I don't know where we are in the lineup now, right up there, though.


----------



## darkstar (Sep 20, 2005)

from my understandin we have been holding in at # 1 for 3 years now ... ie tree climbers ..next are glocaster fisherman then under water weldiers...who really knows ....there are alot of tree climbers out there ... yhea they always do lump under logging etc... dark


----------



## Xtra (Sep 20, 2005)

Dr. Ball (University of SD) stated in a seminar I attended, that we are the most dangerous profession, but usually don't rank too high because we are included with other green industry professions (landscaper, grass cutter, etc.)

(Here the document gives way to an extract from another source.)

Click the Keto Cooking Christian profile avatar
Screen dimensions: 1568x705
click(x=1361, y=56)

The figures he gave is that we account for 1/3% (.333%) of the US work force and 6% of the fatalities.


----------



## Eagle1 (Sep 20, 2005)

I am so supprised at all of you buying into that " most dangerous" stuff".
Everyone knows marriage is the MOST DANGEROUS of all :blob5: 

Is that the truth???


----------



## smokechase II (Sep 20, 2005)

Logging is incredibly dangerous. In the 1980's Oregon and Washington were averaging one faller death a month, each.
I have a buddy that refers to tree topping as falling while chained to the stump.
I'm just a FS Fire Fighter, was a smokejumper for over 2 decades, that has huge respect for fallers.
May I add perhaps even more for arborists? No fallers need to get upset now. Relax.
You’ all earn your pay. 
Chain yourselves to a long life.


----------



## Tree Machine (Sep 21, 2005)

#3 on the list, as I remember, were bomb demolition, or what is it? The guys who go in to dismantle live, ticking problems. 

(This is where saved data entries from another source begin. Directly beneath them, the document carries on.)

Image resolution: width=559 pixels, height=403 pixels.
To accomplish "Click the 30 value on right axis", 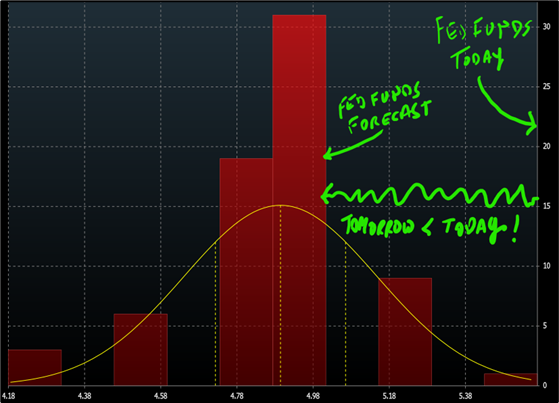I will 546,27.
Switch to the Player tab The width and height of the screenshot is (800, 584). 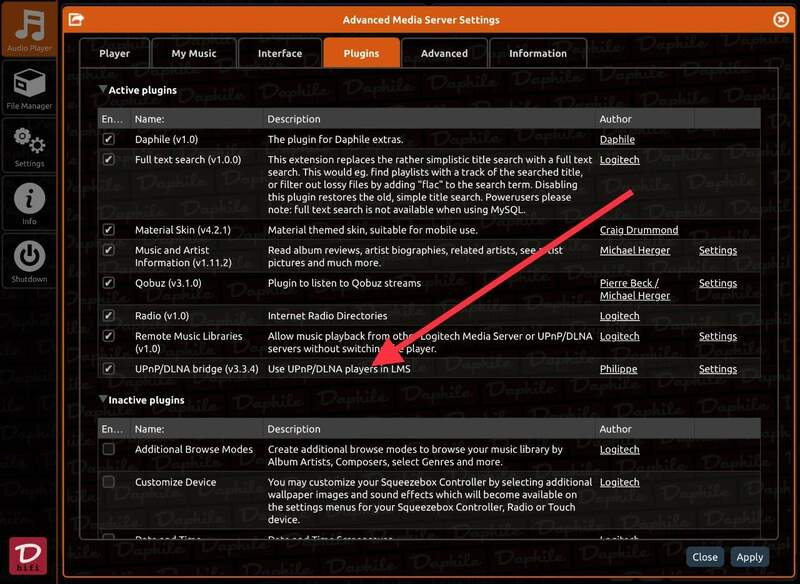(114, 53)
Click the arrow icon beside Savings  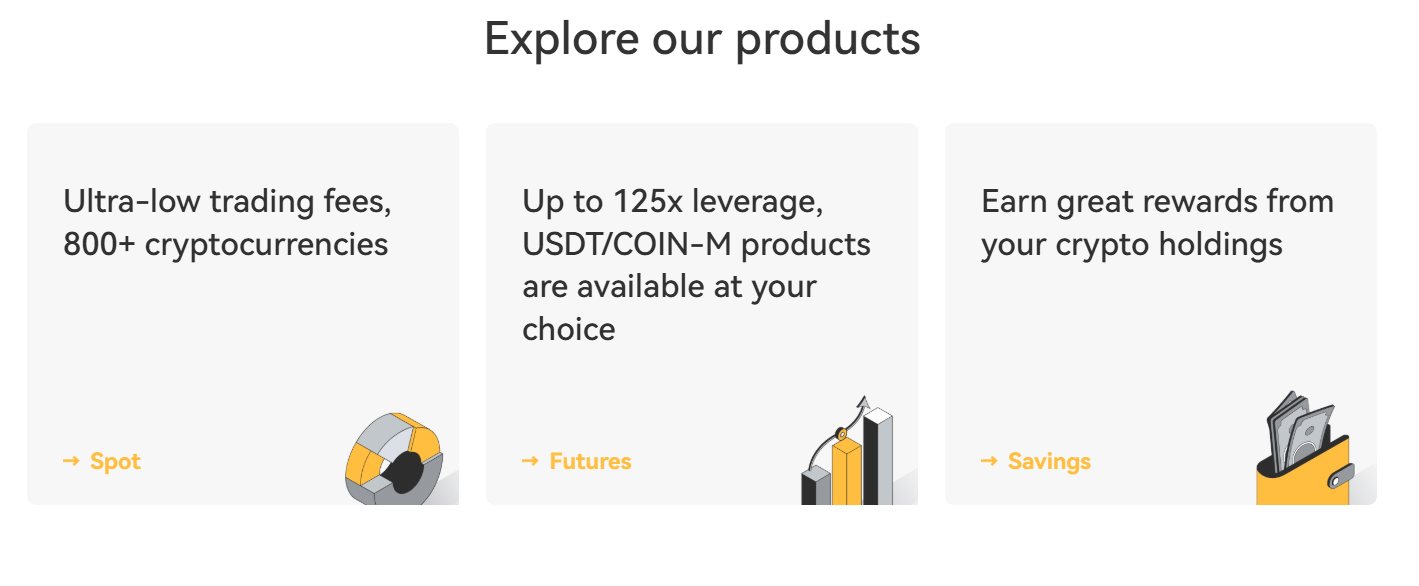coord(989,461)
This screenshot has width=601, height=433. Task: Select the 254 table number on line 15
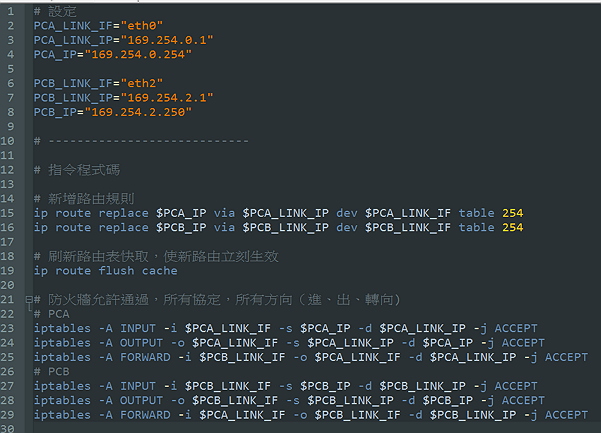click(512, 213)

I would put smokechasers pretty high up on the list, too, but I don't know where you guys fit on the 'dangerometer'. We have _much_ respect for you.


----------



## CoreyTMorine (Sep 22, 2005)

notahacker said:


> I would like to see the BLS or (B.S. Department) seporate arborists from the green industry. We arborists do not get the recignition we deserve. When I explain to a customer that I have a dangerous job, they mostly look at me like I am exagerating. It is frustrating. I want some recignition!!!

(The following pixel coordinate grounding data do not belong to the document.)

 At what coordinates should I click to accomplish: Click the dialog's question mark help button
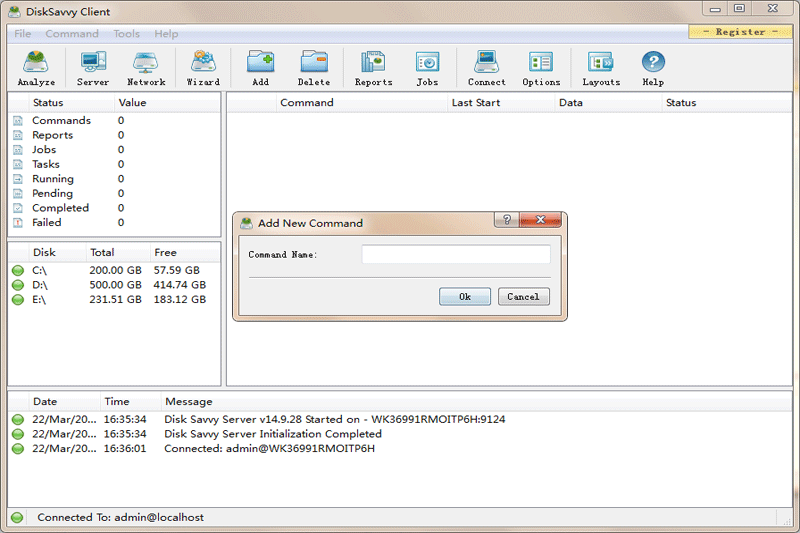click(507, 221)
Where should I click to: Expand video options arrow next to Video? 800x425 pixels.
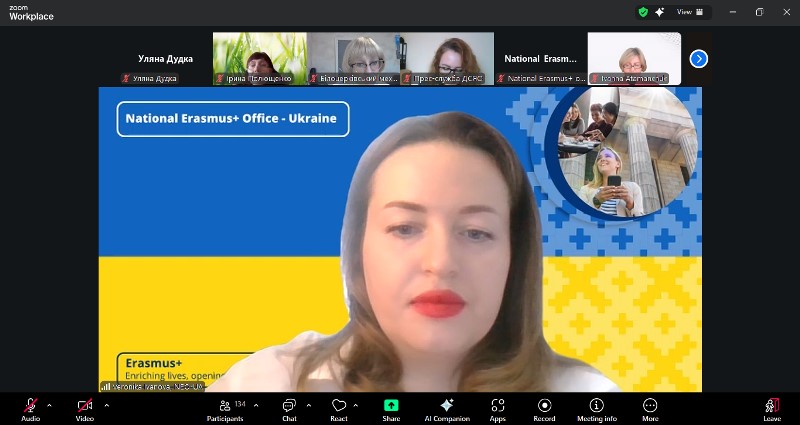coord(106,405)
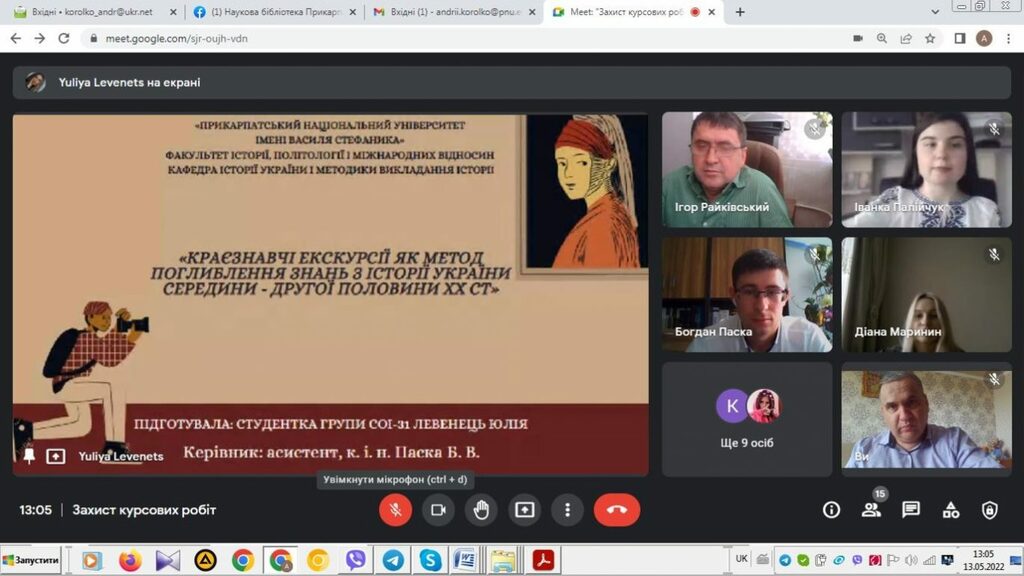
Task: Click the Запустити Start button
Action: [x=32, y=560]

to heck with recognition, i'll take the money  

i'm happy were lumped in with the landscrapers, anything to keep us off of some OSHA beurocrates todo list is good with me. :Eye: they would probable take Aspuhnds safety manual, give it an ANSI #, and apply it industry wide. jeeze, it makes my skin crawl to even type that. "thou SHALLtie thyself directly to the tree using line of no less than 7/8" diameter and 17,ooo pounds tensile strength. furthermore, while cutting, a giant steel chain SHALL be fastened firmly about the climbers waist and secured directly to the largest part of the tree within 10'. All cutting SHALL  be performed with left handed safety scissors...."

 Dear lord, in heaven above, protect us from such a fate, we ask it in jesus name, amen.


----------



## Eagle1 (Sep 22, 2005)

Dear lord, in heaven above, protect us from such a fate, we ask it in jesus name, amen.

Very nice prayer.


----------



## CoreyTMorine (Sep 22, 2005)

my grandmother always says grace like that. BTW hows your hand?


----------



## Buzzlightyear (Sep 22, 2005)

UK statistics here http://personal.rhul.ac.uk/uhte/020/Labour 2005/Most Dangerous jobs.pdf


----------



## Buzzlightyear (Sep 22, 2005)

and guess who's number one !!


----------



## Jumper (Sep 23, 2005)

From Yahoo Canada News.....

http://news.yahoo.com/s/cpress/20050922/ca_pr_on_na/forest_deaths


----------